First, a few words of introduction. The original edition of my Ranto page happened to include a passing reference to Hammer Horror movies (as a natural context for the imperative of the verb “to live”), which I was surprised to discover attracted a stream of complaints from Esperantists. What were they being so touchy about? Well, it didn't take me long to deduce the HIDEOUS SECRET they were so desperate to suppress… (Images hyperlinked for the convenience of low‐end browsers)
To avoid any charges that this page presents a somehow jaundiced view of matters, I suppose I'd better set the record straight by including some historical footnotes.
It is TRUE that Dr L. L. Zamenhof worked as an oculist.
The references to him as “a Polish occultist” that I keep running into are WRONG (besides, he identified not as a Polish Jew but as a Russian–Litvak adherent of “homaranismo”).
It is TRUE that his middle name was Lazarus – and furthermore that his death occurred exactly a half‐century before my birth. (That's right: I was born in 1967 on the fiftieth anniversary of Zamenhof's death. What's more, voodoo dictator “Papa Doc” Duvalier was born on that day in 1907, and Sarah Michelle Gellar on that day in 1977. The centenary in 2017 also just happens to be Good Friday.)
However it is completely UNTRUE that he vowed to return from the grave and wreak a dreadful revenge.
It is TRUE that members of the Japanese Oomoto cult worship Zamenhof as a god.
But the idea that they kidnap monoglots for hideous ritual sacrifices is BASELESS.
It is TRUE that “Esperanto” was originally the (pen‐)name of the Doctor, not the name of his monstrous creation.
However, it is NOT TRUE that he had a hunchbacked assistant named Ido.
It is TRUE that William Shatner starred in a sixties horror movie with Esperanto dialogue… oh, and the killer in “Halloween” wore a Shatner facemask.

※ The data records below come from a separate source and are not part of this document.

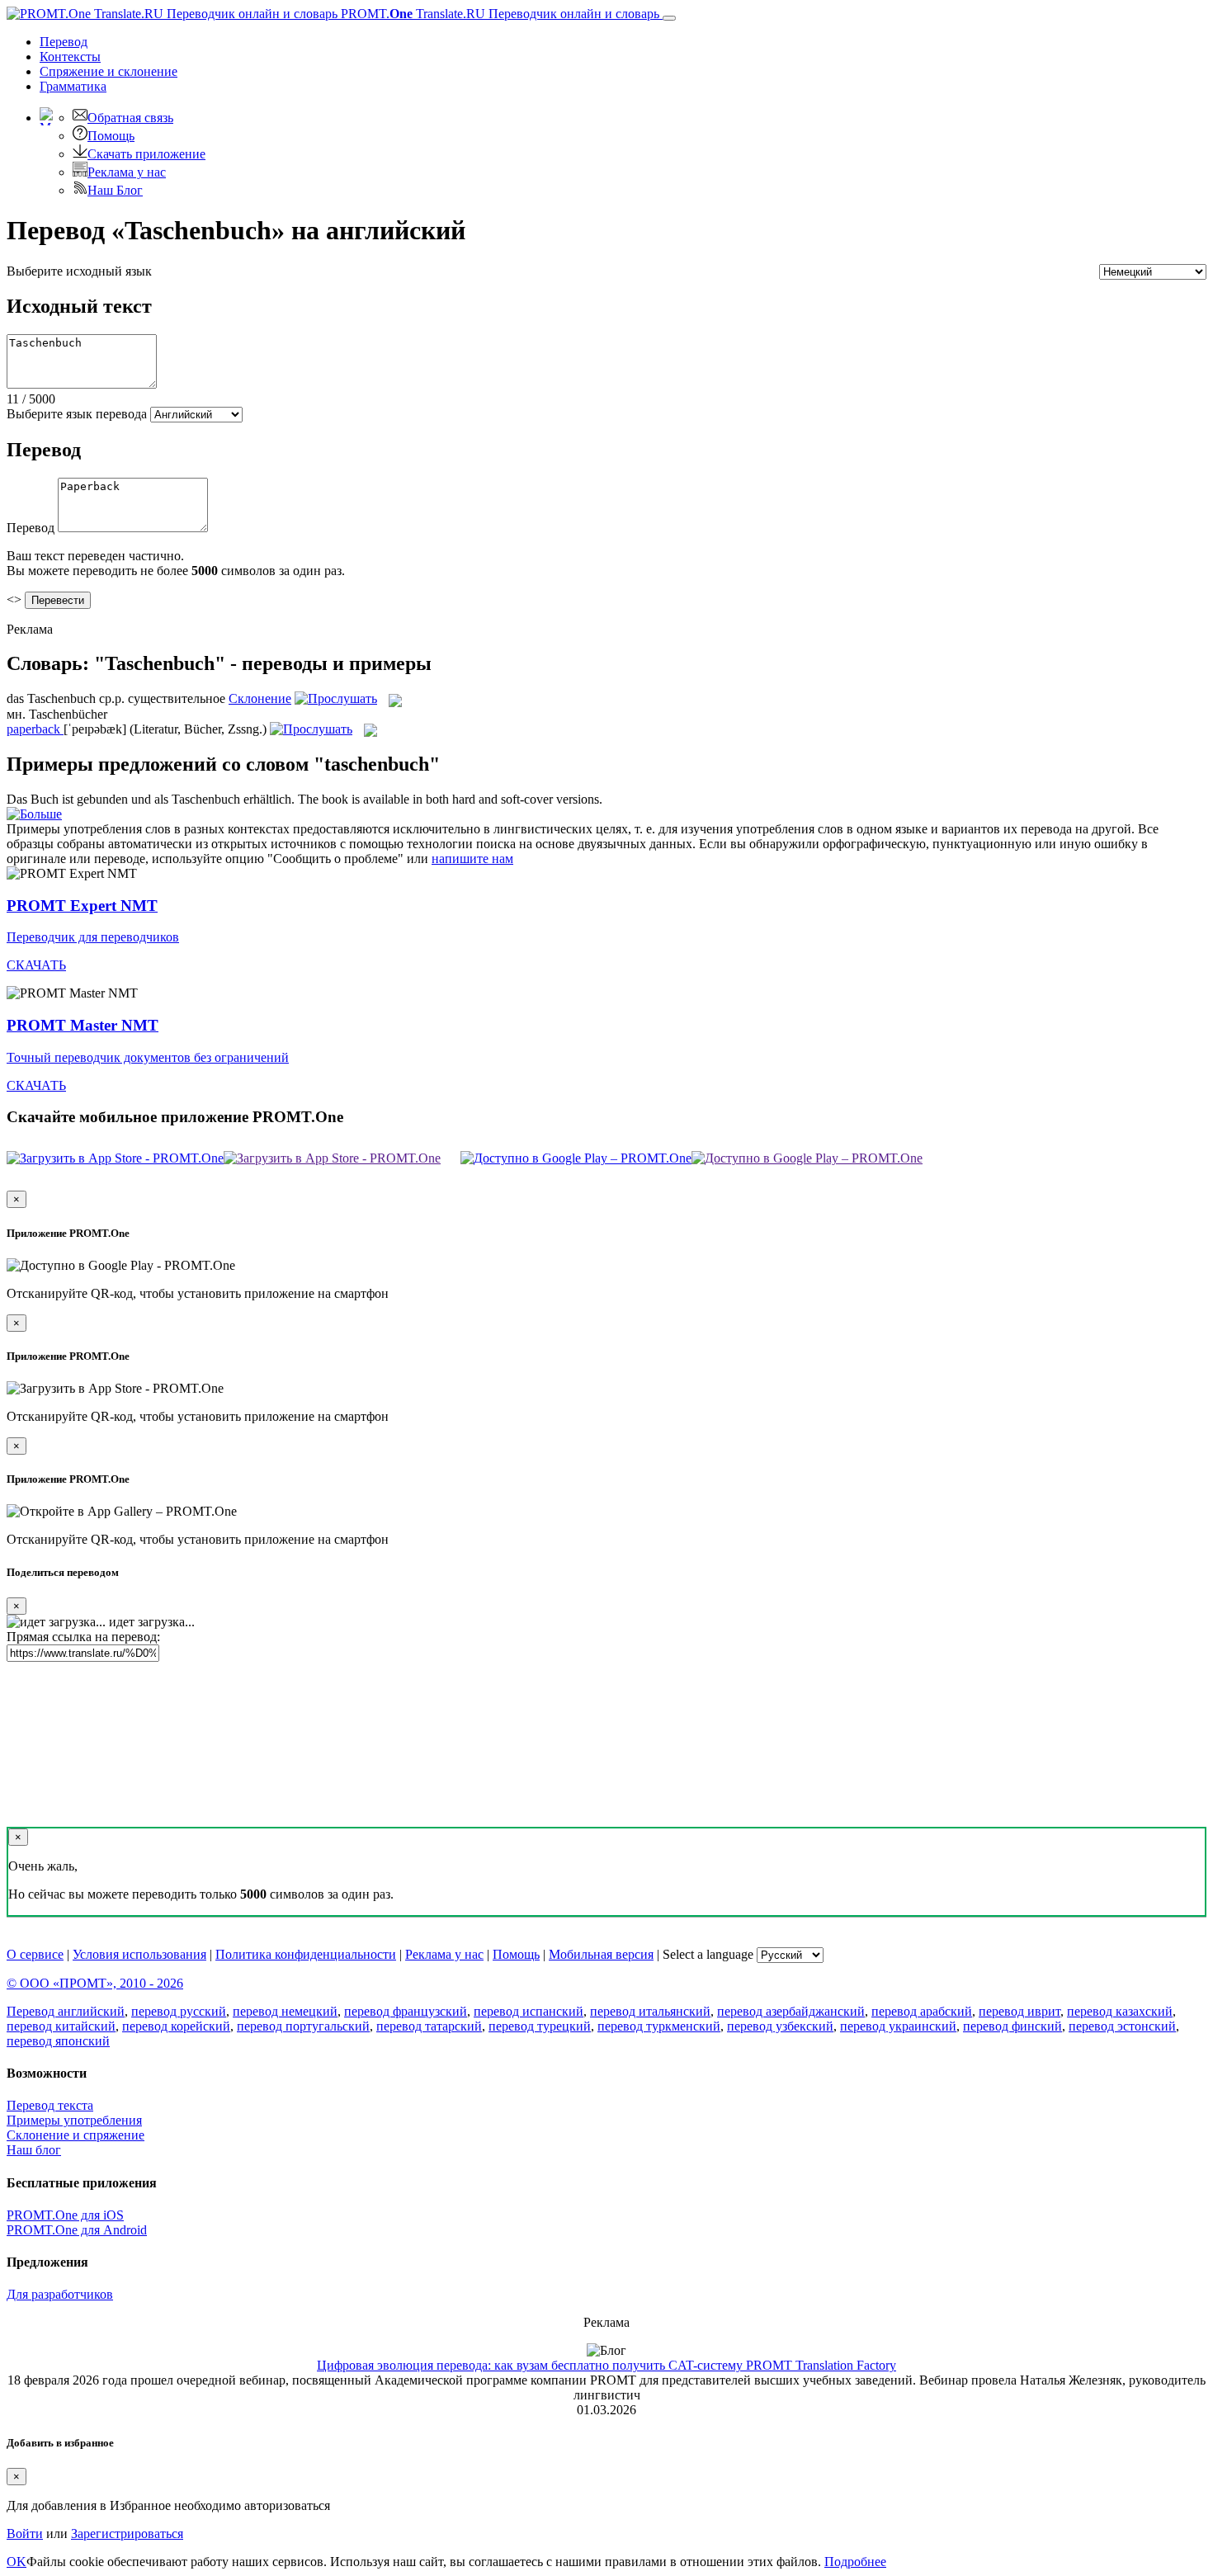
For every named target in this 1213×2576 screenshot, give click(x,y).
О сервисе (35, 1954)
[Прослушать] (336, 698)
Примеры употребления (74, 2120)
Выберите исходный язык (79, 271)
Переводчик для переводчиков (93, 937)
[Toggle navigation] (669, 18)
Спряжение (108, 71)
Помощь (111, 136)
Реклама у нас (126, 172)
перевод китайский (61, 2026)
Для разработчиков (60, 2294)
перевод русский (178, 2011)
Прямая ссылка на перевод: (83, 1637)
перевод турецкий (540, 2026)
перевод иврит (1019, 2011)
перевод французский (405, 2011)
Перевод (63, 42)
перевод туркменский (658, 2026)
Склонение (260, 698)
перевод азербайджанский (791, 2011)
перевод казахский (1120, 2011)
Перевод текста (50, 2105)
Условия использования (139, 1954)
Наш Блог (115, 190)
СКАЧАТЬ (36, 965)
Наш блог (34, 2150)
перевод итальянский (650, 2011)
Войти (25, 2533)
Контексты (70, 57)
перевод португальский (303, 2026)
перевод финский (1012, 2026)
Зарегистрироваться (127, 2533)
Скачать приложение (146, 154)
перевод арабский (921, 2011)
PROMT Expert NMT (82, 905)
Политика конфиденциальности (305, 1954)
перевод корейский (176, 2026)
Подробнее (855, 2562)
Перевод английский (66, 2011)
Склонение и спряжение (75, 2135)
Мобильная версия (601, 1954)
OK (16, 2562)
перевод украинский (898, 2026)
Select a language (708, 1954)
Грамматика (73, 86)
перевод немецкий (285, 2011)
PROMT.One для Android (77, 2230)
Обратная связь (130, 118)
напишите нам (472, 859)
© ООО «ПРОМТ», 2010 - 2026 (95, 1983)
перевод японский (58, 2041)
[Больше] (34, 814)
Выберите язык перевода (77, 414)
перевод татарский (429, 2026)
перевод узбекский (780, 2026)
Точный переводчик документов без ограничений (148, 1057)
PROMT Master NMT (82, 1025)
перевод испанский (528, 2011)
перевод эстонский (1122, 2026)
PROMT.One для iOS (65, 2215)
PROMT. (498, 14)
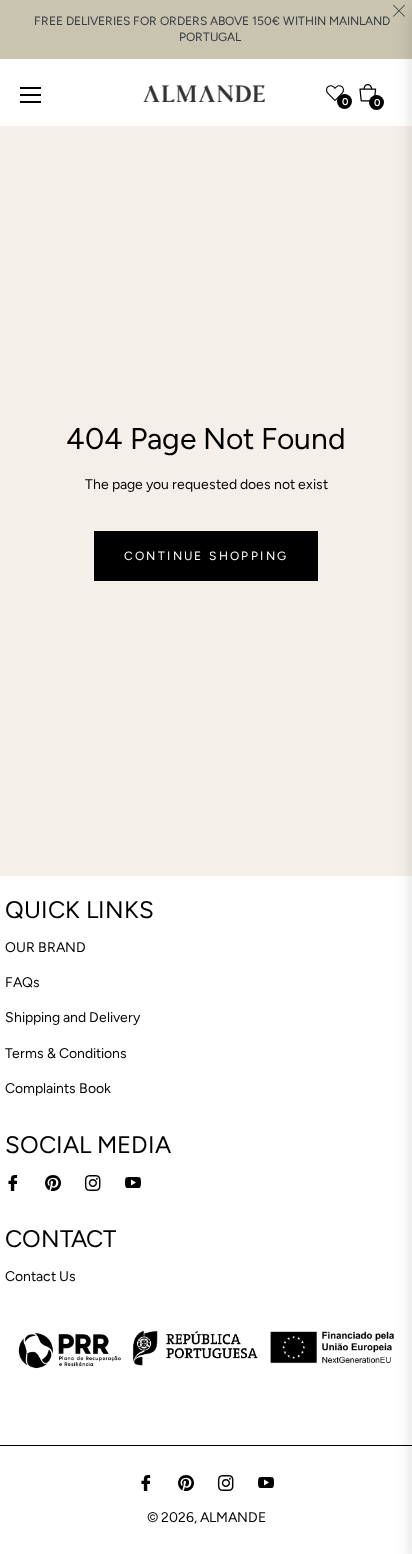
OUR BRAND (45, 947)
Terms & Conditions (66, 1053)
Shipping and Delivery (72, 1017)
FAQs (22, 982)
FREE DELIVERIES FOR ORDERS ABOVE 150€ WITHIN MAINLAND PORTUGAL (212, 29)
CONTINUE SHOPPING (206, 556)
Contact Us (40, 1276)
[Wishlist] (296, 89)
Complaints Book (58, 1088)
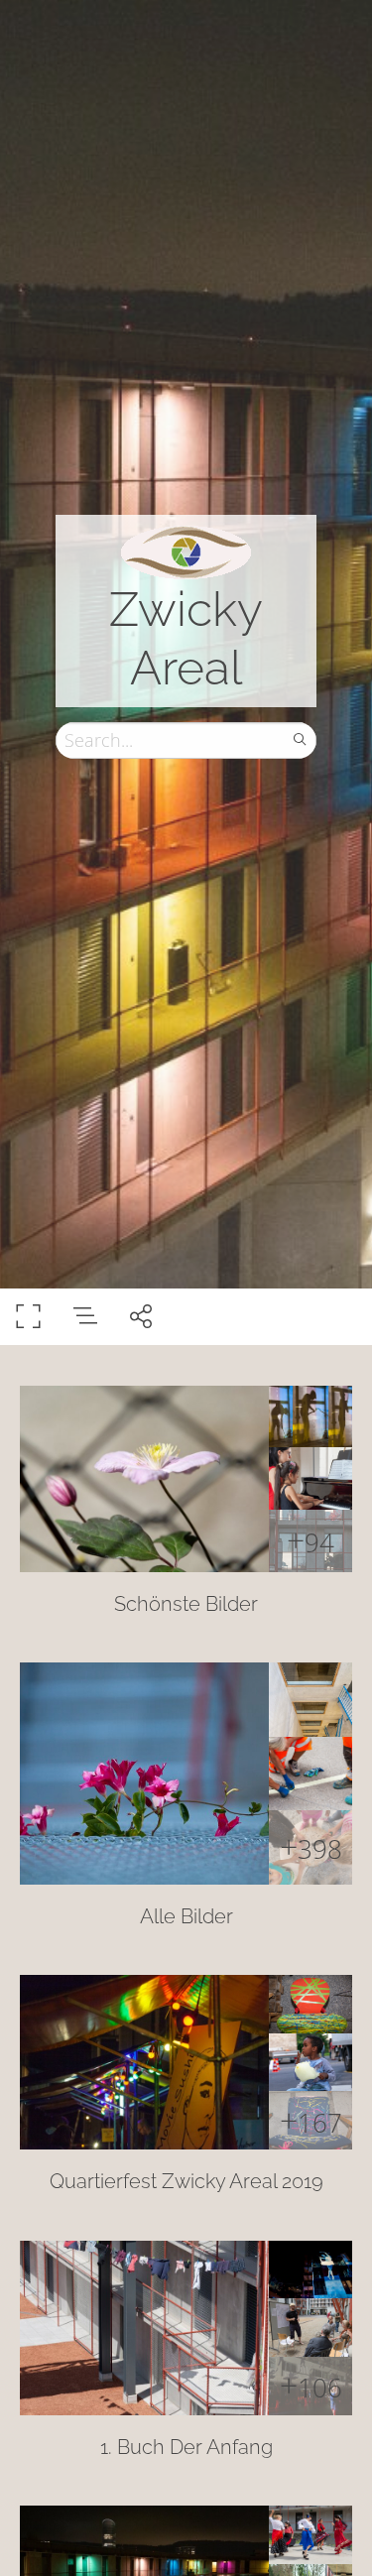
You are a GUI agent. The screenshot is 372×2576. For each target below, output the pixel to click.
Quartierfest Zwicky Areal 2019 (186, 2181)
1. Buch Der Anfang (186, 2447)
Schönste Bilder (186, 1604)
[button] (186, 2532)
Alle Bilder (186, 1916)
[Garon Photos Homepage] (186, 550)
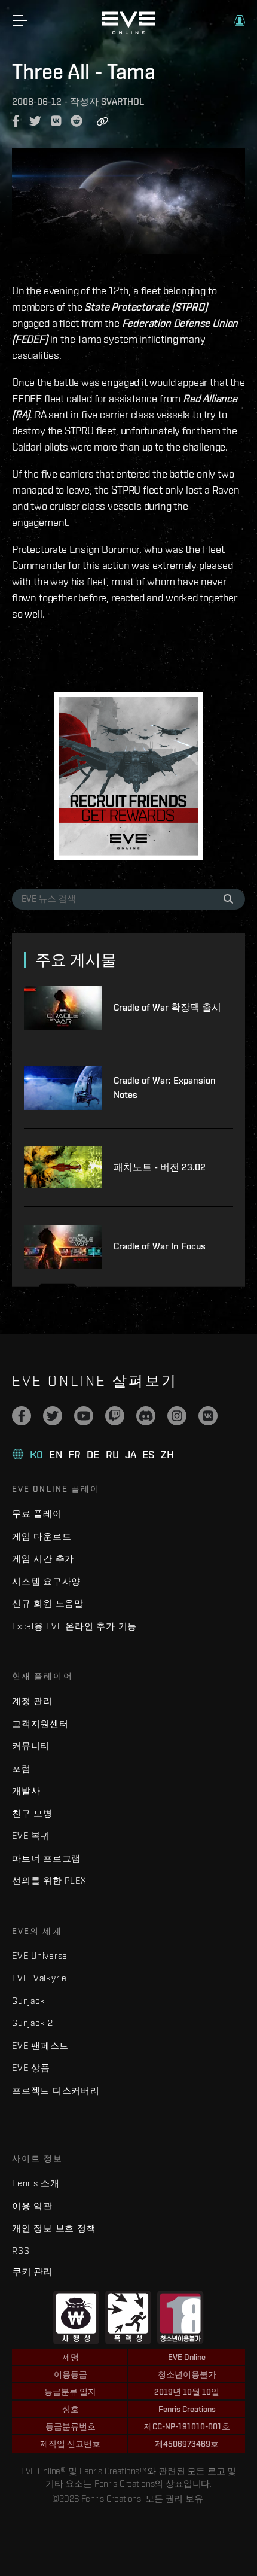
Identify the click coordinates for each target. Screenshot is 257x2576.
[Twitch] (114, 1415)
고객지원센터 (40, 1724)
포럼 (21, 1768)
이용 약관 (32, 2206)
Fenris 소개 (36, 2183)
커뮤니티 (31, 1746)
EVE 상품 (31, 2068)
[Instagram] (176, 1415)
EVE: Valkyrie (39, 1978)
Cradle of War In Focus (160, 1246)
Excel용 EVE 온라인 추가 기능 (74, 1626)
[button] (239, 20)
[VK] (208, 1415)
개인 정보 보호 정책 (54, 2228)
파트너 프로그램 (46, 1858)
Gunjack (28, 2001)
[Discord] (145, 1415)
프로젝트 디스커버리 (56, 2090)
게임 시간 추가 (43, 1558)
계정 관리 (32, 1701)
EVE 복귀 (31, 1835)
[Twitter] (52, 1415)
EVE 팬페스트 (40, 2045)
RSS (20, 2251)
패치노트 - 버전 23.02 (160, 1167)
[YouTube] (83, 1415)
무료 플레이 (37, 1514)
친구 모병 (32, 1813)
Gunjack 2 (32, 2023)
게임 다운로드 (41, 1536)
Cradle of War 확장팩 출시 (167, 1007)
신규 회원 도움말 (48, 1603)
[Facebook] (21, 1415)
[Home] (128, 31)
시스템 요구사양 (46, 1581)
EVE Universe (40, 1956)
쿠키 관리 (32, 2271)
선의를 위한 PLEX (49, 1880)
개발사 (26, 1791)
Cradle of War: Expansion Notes (165, 1087)
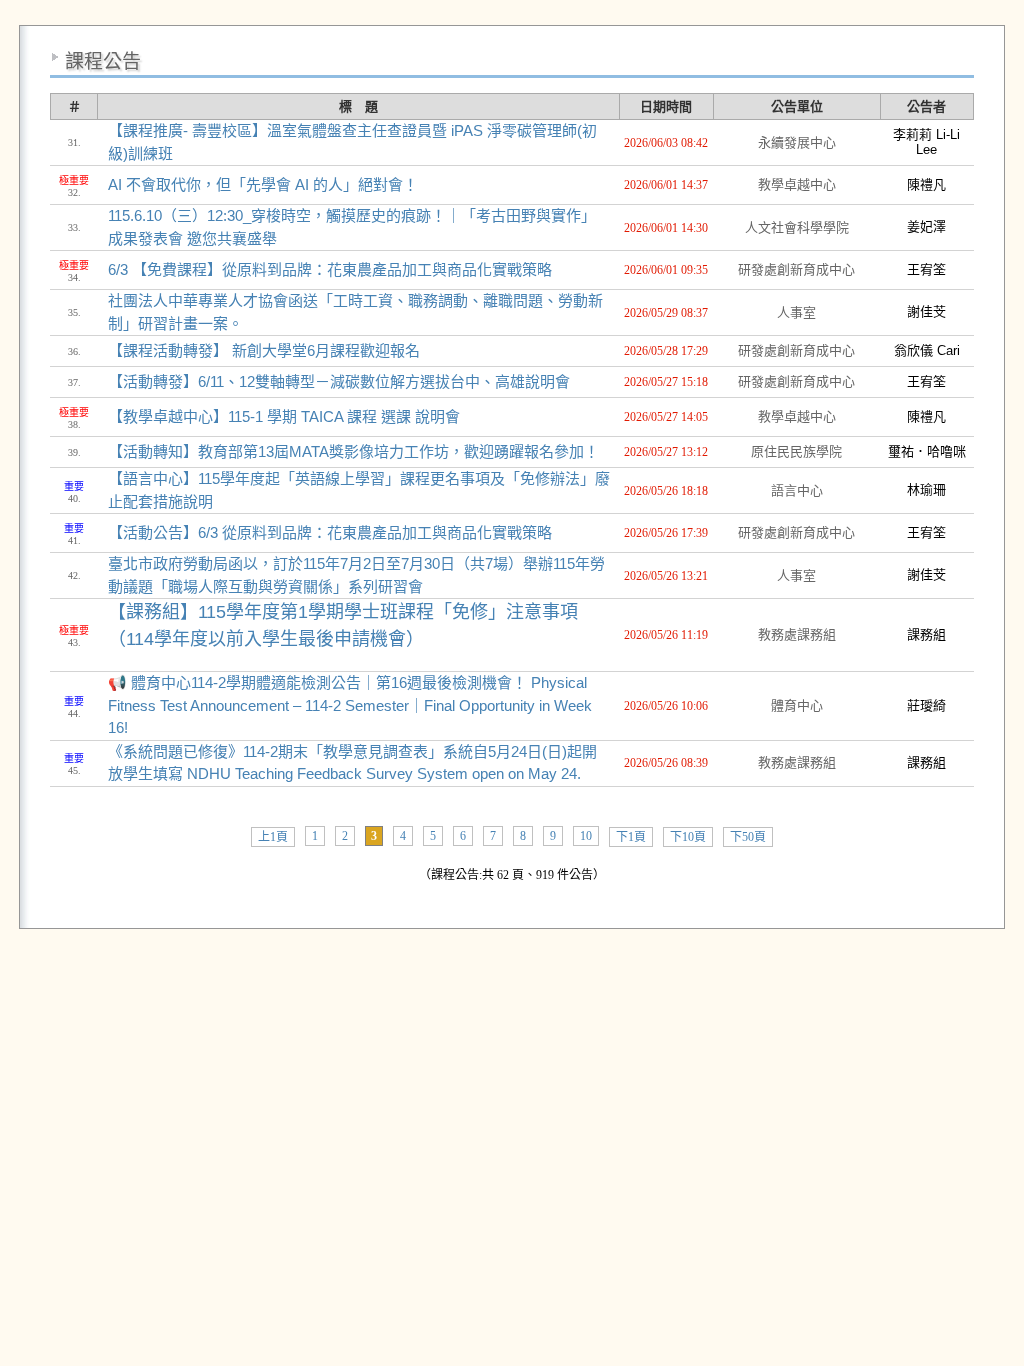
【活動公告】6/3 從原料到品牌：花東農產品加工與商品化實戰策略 (330, 532)
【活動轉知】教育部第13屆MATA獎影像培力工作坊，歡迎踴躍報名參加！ (353, 451)
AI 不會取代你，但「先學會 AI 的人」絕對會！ (263, 184)
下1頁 (631, 837)
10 (586, 836)
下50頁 (748, 837)
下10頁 (688, 837)
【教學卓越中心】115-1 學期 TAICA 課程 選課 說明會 (284, 416)
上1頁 (273, 837)
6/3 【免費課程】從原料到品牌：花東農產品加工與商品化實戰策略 (330, 269)
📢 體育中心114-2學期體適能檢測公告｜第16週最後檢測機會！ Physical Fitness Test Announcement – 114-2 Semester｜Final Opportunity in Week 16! (350, 705)
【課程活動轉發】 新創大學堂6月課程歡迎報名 (264, 350)
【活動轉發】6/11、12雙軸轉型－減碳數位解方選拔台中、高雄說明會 (339, 381)
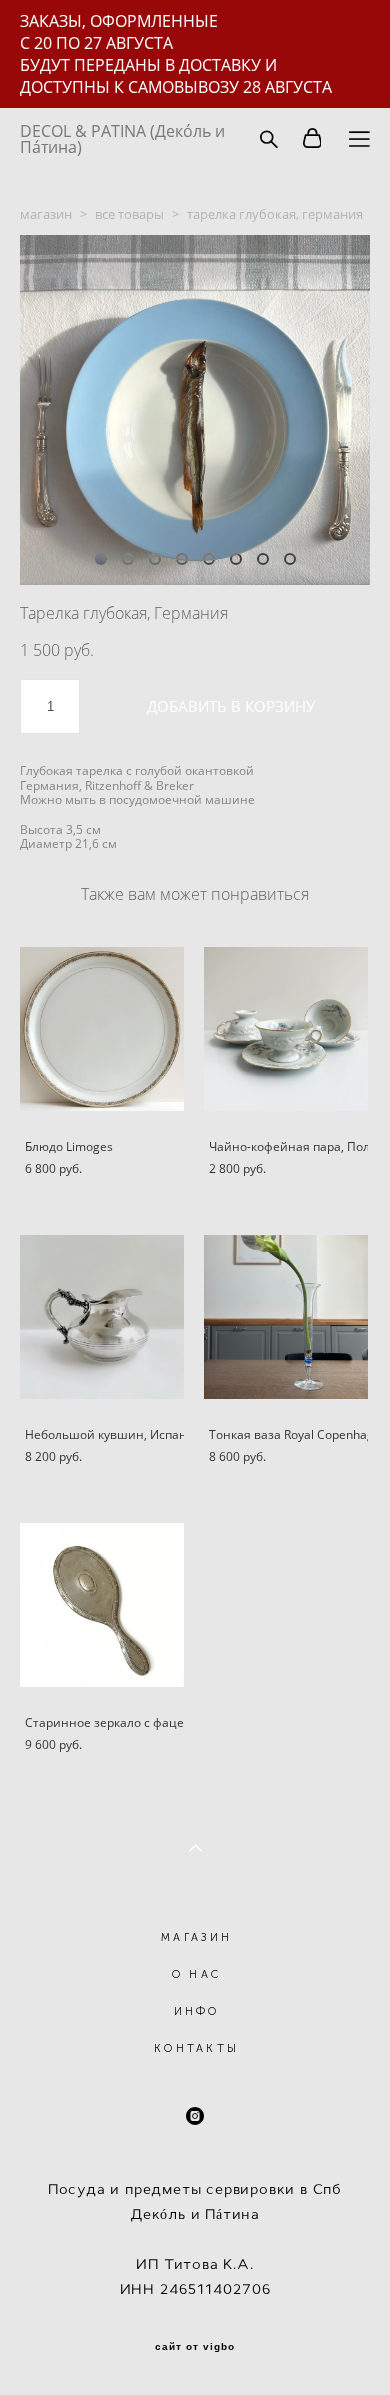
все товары (129, 214)
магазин (46, 214)
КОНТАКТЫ (196, 2048)
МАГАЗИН (196, 1937)
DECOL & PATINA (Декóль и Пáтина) (122, 139)
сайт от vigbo (195, 2347)
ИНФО (197, 2011)
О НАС (197, 1974)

But NEITHER of those movies featured his singing talents. Censors were stricter in those days.
It is TRUE that Father Schleyer, inventor of Volapük, claimed that God told him to do it.
Nevertheless, any suggestion that his translation of The Lord's Prayer began “ash nazg durbatulûk” is NONSENSE.
It is TRUE that the Esperanto for tomcat is literally “man‐cat”, and that the best the language has to offer for undead is “un‐un‐alive”.
But anybody who tells you that the Esperanto for “good morning” is “bela lugosi” or that “hudu malice vespertilio!” means “what a warm evening!” is a bare‐faced LIAR.